*** Opening EXTRACTED INFORMATION ***

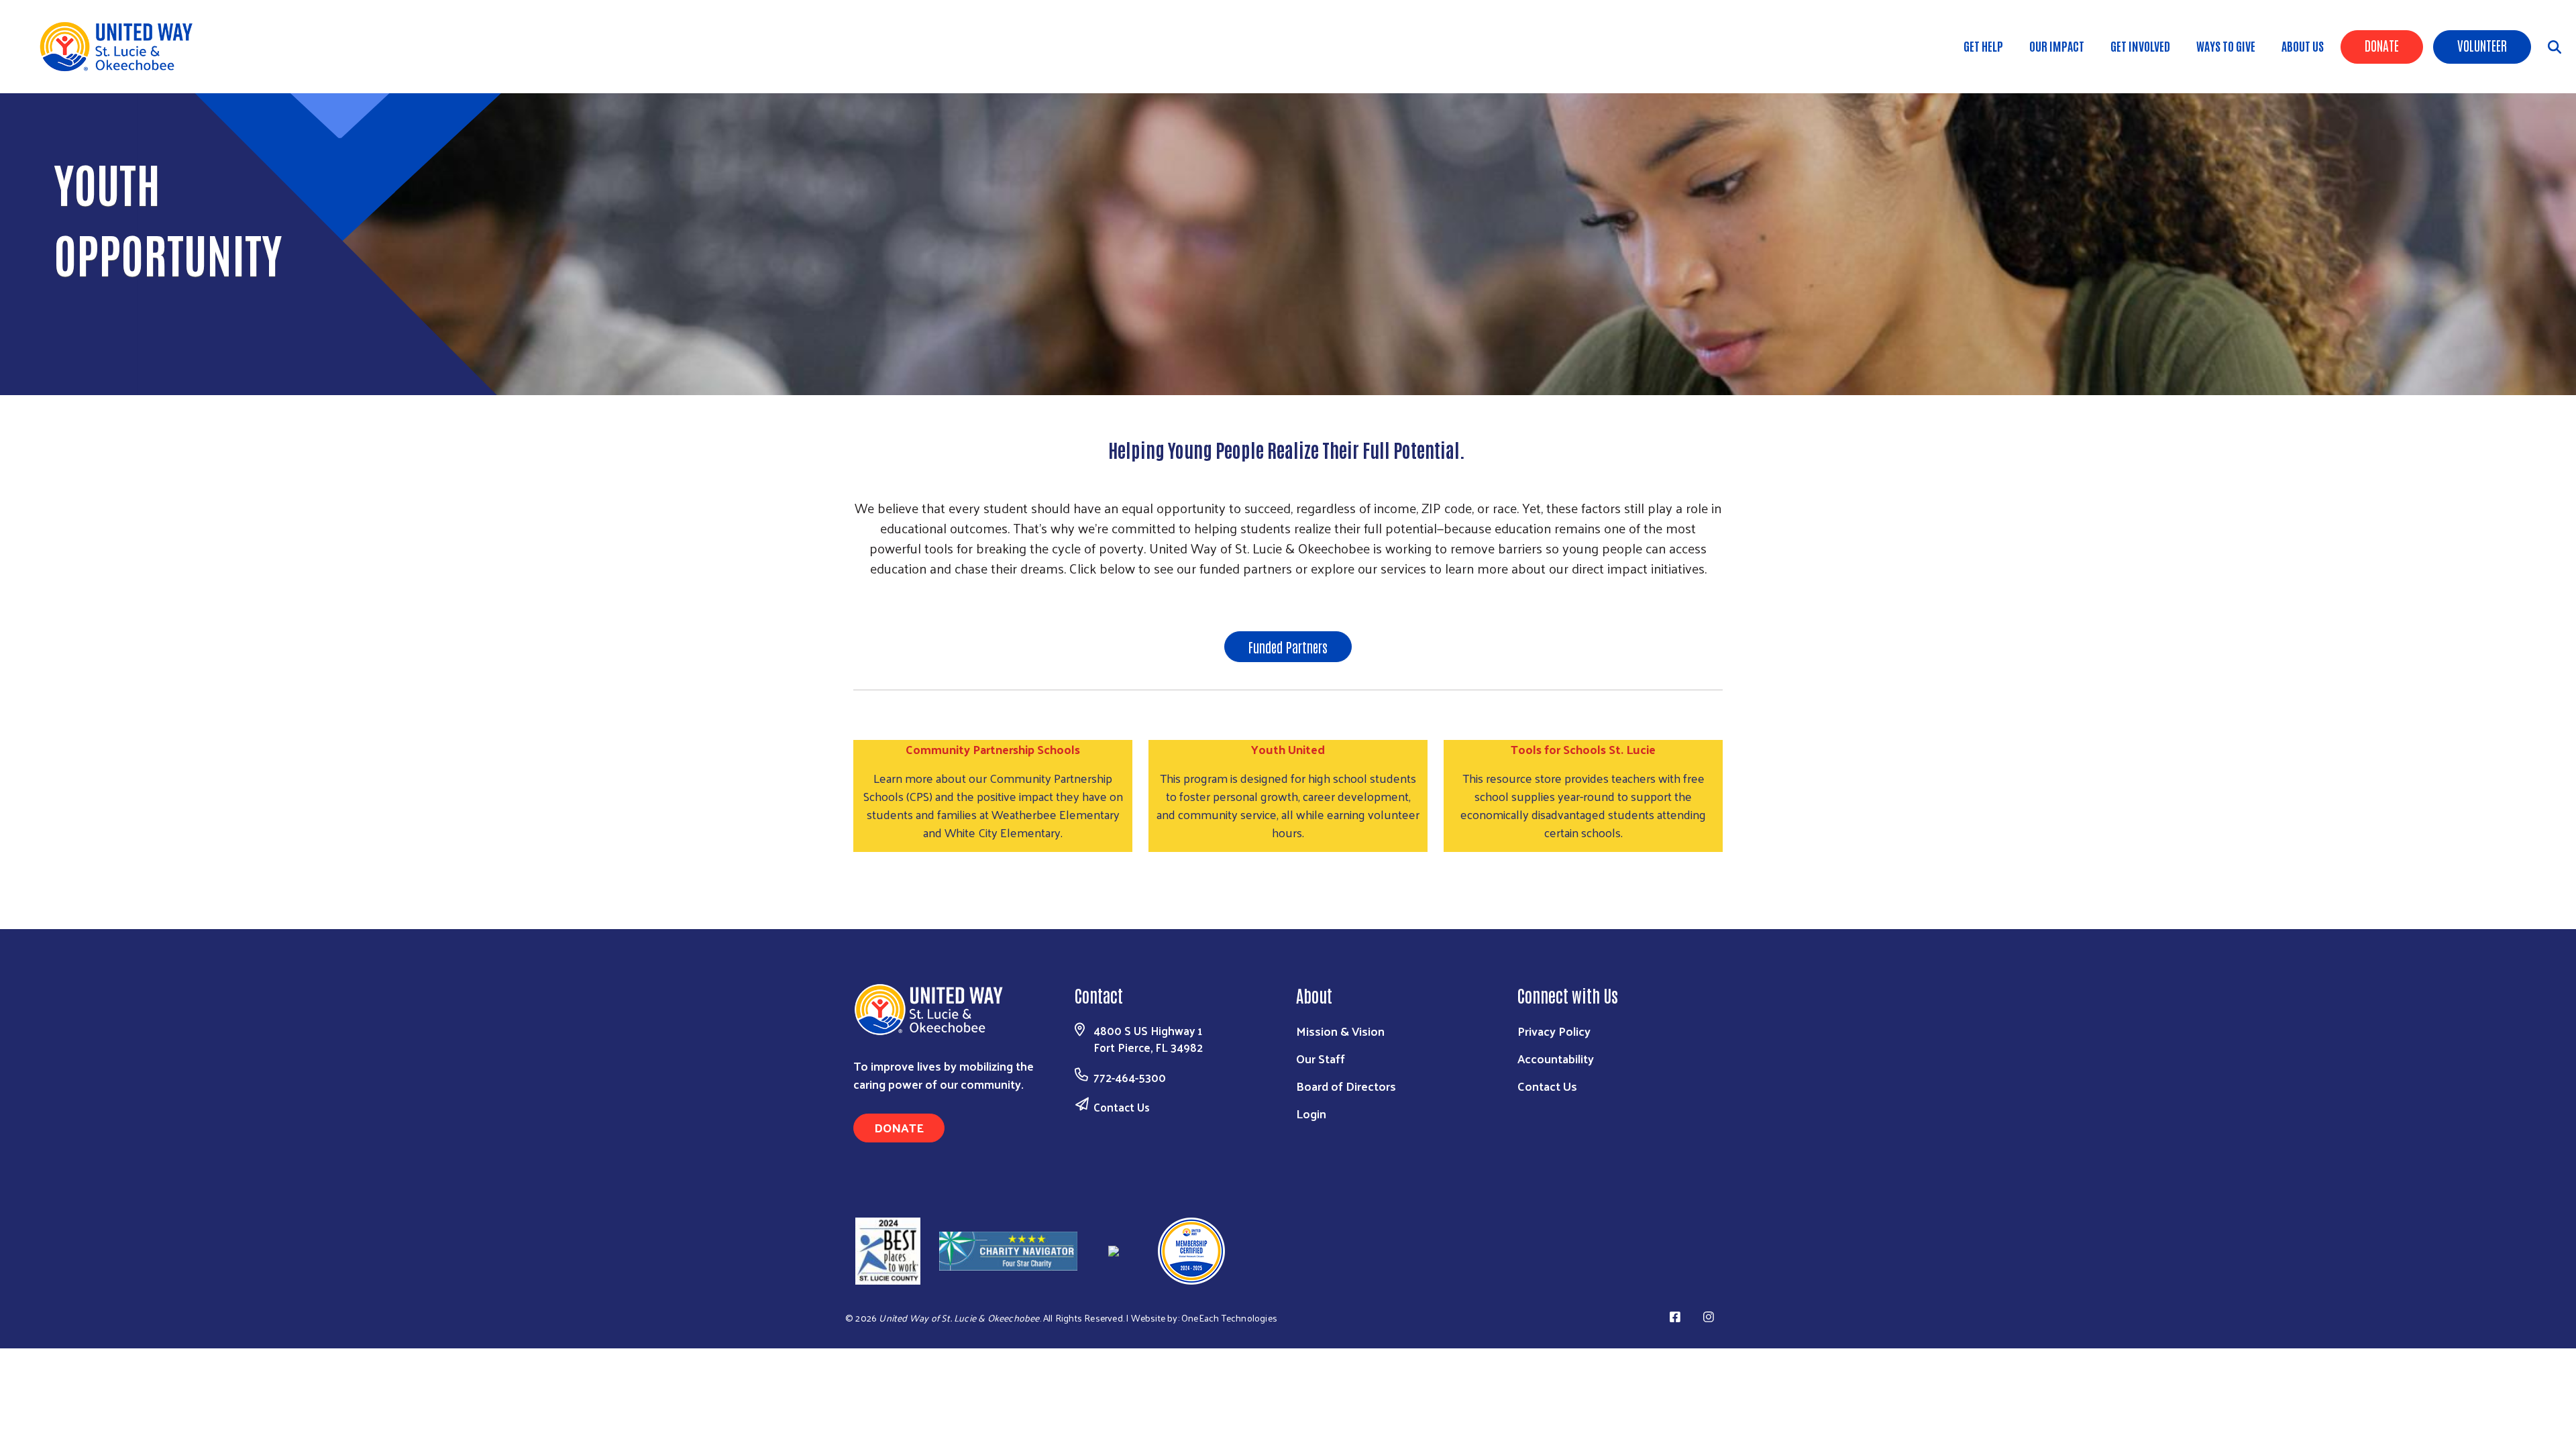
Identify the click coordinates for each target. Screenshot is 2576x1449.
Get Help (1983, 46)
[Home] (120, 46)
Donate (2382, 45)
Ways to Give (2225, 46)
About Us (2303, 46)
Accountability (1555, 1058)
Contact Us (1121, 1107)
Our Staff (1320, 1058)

*** Closing EXTRACTED INFORMATION ***

What is needed is an exact reproduction of the data, pictures excluded.

Identify the click coordinates for each target. Screenshot is 2576x1449.
Get Help (1983, 46)
[Home] (120, 46)
Donate (2382, 45)
Ways to Give (2225, 46)
About Us (2303, 46)
Accountability (1555, 1058)
Contact Us (1121, 1107)
Our Staff (1320, 1058)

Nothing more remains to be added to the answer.